Uma pequena notícia, perdida nas páginas secundárias dum jornal sem dono, sem leitores e sem prosa, um pequeno texto que dá corpo a uma decisão. Afinal, pouco importante, era uma notícia igual a milhares de outras esquecidas.
1 - Eduarda Fragoso, professora de artes visuais, cansada de fazer e desfazer malas, correndo escolas por todo o País, sem presente e sem futuro, tomou uma decisão que de repente lhe pareceu o caminho certo.
Tinha trinta e cinco anos de idade, quinze de esperanças frustradas. Vivia num quarto rodeada dos seus pertences, não eram muitos, uma mala de viajem era suficiente para os guardar.
Naquele espaço simples com uma janela virada para o rio, ia perdendo, dia após dia a capacidade de sonhar.
Acabara de confirmar que não seria colocada. Nem reagiu, estava farta de promessas, via o tempo a correr vertiginosamente e ela sem forças para o agarrar.
Tomou uma decisão. Telefonou à amiga Margarida, licenciada em farmácia mas que acabara de ser despedida e aceitou o convite que ela lhe fizera. Abandonar o País sem futuro e correndo os riscos de quem escolhe outro destino, procurar em outro lugar uma oportunidade de dar sentido às suas vidas.
Margarida não demorou a juntar-se à amiga. Com ela levava um saco de viagem, umas centenas de Euros que recebera do subsídio de desemprego, e uma enorme força de lutar.
O destino? Nem tinham pensado bem, o fundamentar era deixar este País que as rejeitava, devastado pela incompetência, pelo compadrio, pela esperteza saloia, pela corrupção desenfreada. Partir deixando os sonhos que já não conseguiam sonhar. Partir é morrer um pouco, dizia o Poeta, mas para elas, duas mulheres esquecidas entre tantas, partir era um renascer. Algures no caminho, encontrariam alguém que as ajudaria a recuperar o tempo perdido. Ou então seria o fim da jornada.
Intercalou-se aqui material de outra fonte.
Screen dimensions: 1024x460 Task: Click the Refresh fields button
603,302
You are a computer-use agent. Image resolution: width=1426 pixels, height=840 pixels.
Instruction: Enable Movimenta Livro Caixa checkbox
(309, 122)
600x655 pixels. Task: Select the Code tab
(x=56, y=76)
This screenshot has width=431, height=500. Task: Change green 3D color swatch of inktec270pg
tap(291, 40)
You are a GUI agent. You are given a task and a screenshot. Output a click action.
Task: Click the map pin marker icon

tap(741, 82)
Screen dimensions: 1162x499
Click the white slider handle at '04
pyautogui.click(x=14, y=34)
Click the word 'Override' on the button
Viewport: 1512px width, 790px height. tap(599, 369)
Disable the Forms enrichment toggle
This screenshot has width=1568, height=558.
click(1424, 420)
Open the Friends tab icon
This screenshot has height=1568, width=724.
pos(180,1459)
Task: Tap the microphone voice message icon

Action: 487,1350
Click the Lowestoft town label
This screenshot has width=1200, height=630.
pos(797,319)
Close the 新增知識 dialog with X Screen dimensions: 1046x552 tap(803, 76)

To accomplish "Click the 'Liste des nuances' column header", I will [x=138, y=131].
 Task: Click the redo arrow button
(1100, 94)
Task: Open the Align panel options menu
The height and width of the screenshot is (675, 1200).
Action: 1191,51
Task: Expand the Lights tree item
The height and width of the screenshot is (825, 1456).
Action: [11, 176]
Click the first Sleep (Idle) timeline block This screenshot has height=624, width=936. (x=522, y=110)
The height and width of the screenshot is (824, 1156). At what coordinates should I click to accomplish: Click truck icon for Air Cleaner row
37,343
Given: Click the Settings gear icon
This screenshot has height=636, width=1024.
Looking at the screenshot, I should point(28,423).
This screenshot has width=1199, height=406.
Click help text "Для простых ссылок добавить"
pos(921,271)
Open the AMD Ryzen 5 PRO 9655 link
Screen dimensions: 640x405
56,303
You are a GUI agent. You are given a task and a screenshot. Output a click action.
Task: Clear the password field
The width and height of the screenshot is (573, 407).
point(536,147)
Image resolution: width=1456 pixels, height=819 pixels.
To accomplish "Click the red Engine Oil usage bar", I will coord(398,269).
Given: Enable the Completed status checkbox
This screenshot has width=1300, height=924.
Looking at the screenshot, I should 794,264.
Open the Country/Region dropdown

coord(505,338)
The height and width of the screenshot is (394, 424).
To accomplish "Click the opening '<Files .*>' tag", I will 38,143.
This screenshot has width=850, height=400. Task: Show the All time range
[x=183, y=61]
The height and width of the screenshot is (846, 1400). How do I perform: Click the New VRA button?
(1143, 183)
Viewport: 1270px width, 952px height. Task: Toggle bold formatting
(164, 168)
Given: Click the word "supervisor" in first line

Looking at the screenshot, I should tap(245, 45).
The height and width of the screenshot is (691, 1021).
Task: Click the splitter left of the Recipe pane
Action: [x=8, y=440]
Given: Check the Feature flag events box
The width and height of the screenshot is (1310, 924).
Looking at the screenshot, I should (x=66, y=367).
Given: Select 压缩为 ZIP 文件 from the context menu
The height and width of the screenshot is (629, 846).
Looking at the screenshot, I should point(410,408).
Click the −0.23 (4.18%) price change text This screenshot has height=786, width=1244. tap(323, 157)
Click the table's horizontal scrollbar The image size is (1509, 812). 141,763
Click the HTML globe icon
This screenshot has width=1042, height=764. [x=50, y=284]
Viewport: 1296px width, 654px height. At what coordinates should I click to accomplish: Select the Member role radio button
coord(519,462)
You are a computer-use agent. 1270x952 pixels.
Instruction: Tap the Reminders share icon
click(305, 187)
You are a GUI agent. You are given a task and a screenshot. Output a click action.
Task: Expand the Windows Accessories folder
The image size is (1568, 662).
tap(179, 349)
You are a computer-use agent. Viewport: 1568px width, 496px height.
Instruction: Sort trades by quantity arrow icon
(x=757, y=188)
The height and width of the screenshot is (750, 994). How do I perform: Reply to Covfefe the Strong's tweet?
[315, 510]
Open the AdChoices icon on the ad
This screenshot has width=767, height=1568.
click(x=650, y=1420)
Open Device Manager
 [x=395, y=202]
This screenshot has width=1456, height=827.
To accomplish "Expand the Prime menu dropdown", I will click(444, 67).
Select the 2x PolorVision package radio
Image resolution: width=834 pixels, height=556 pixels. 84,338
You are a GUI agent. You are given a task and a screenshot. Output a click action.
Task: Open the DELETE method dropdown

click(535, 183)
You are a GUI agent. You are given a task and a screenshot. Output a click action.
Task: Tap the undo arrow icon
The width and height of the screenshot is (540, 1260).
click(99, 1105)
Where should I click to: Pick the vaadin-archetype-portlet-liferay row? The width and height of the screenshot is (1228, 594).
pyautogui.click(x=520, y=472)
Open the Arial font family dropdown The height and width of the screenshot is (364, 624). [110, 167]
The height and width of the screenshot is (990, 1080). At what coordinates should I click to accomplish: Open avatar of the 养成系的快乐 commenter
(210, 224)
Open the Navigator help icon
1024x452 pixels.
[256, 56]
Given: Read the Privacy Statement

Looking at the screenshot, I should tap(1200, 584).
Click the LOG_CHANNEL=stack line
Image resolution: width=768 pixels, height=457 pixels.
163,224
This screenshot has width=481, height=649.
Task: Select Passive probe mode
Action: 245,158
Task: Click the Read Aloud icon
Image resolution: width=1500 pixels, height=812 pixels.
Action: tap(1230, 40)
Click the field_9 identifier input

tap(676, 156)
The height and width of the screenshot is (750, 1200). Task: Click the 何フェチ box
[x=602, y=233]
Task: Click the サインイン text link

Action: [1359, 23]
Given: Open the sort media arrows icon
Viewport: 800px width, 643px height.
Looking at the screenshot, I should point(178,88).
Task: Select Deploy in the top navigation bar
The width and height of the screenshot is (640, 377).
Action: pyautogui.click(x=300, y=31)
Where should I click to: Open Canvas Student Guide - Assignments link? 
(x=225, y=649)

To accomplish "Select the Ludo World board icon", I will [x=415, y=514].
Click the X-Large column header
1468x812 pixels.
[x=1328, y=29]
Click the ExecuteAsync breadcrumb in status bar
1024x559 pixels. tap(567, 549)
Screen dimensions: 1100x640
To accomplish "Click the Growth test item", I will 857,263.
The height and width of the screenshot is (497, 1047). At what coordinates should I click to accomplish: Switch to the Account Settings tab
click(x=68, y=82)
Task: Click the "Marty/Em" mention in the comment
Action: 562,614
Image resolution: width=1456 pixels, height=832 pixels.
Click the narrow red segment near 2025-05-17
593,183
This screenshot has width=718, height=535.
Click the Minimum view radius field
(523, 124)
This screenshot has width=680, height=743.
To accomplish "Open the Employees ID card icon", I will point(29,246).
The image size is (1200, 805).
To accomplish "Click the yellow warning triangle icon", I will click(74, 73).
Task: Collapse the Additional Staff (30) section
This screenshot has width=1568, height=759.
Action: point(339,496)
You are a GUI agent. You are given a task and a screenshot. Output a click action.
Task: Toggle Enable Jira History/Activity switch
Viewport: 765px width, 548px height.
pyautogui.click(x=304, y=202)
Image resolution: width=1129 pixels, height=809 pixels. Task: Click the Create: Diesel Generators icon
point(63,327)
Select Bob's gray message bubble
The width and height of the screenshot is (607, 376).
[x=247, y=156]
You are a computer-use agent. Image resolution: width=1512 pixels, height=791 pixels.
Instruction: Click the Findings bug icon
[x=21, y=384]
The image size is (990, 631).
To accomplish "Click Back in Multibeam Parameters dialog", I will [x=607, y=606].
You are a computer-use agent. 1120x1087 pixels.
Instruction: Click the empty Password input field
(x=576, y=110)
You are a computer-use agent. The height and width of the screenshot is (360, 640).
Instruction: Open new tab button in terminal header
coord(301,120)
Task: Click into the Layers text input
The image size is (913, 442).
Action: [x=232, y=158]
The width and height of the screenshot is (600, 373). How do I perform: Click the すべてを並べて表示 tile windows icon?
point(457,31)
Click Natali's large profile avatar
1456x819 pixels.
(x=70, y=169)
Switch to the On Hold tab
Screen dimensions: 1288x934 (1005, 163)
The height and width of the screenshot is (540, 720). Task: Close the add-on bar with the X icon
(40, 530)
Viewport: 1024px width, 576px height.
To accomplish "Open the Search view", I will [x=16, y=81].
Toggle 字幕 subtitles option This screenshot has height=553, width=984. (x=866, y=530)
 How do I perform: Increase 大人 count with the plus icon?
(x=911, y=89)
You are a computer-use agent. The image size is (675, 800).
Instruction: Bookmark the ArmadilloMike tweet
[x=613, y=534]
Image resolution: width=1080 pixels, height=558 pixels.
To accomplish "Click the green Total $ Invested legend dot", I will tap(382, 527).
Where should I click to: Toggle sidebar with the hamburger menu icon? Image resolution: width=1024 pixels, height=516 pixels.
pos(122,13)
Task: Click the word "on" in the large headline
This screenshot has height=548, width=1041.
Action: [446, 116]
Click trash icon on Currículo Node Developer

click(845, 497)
Tinham um objectivo simples, sair e caminhar. Para já tinham comprado bilhetes baratos para viagem até Londres. Depois?
Sentiriam saudades do sol que teimava em brilhar, dos amigos que levavam no coração, e da família que iria sofrer mas aplaudiriam a sua decisão. Porque eles, os Pais choraram quando pediam perdão de não teres deixado para elas um mundo melhor. Tinham sofrido, trabalhado de sol a sol para lhe darem uma formação a que nunca tiveram acesso. Mas tudo fora em vão, como a esperança que deixaram morrer.
No silêncio daquele pequeno quarto, apesar da força que as animava, deixaram fugir uma lágrima. Para além do abandono, das desilusões, havia ainda dentro delas, aquele sentimento que não se explica, nem se compreende.
Por isso e em nome dessa força que receavam lhes faltasse durante o caminho, fizeram um juramento.
-Mãos nas mãos, olhos nos olhos, tinham jurado, não mais voltar.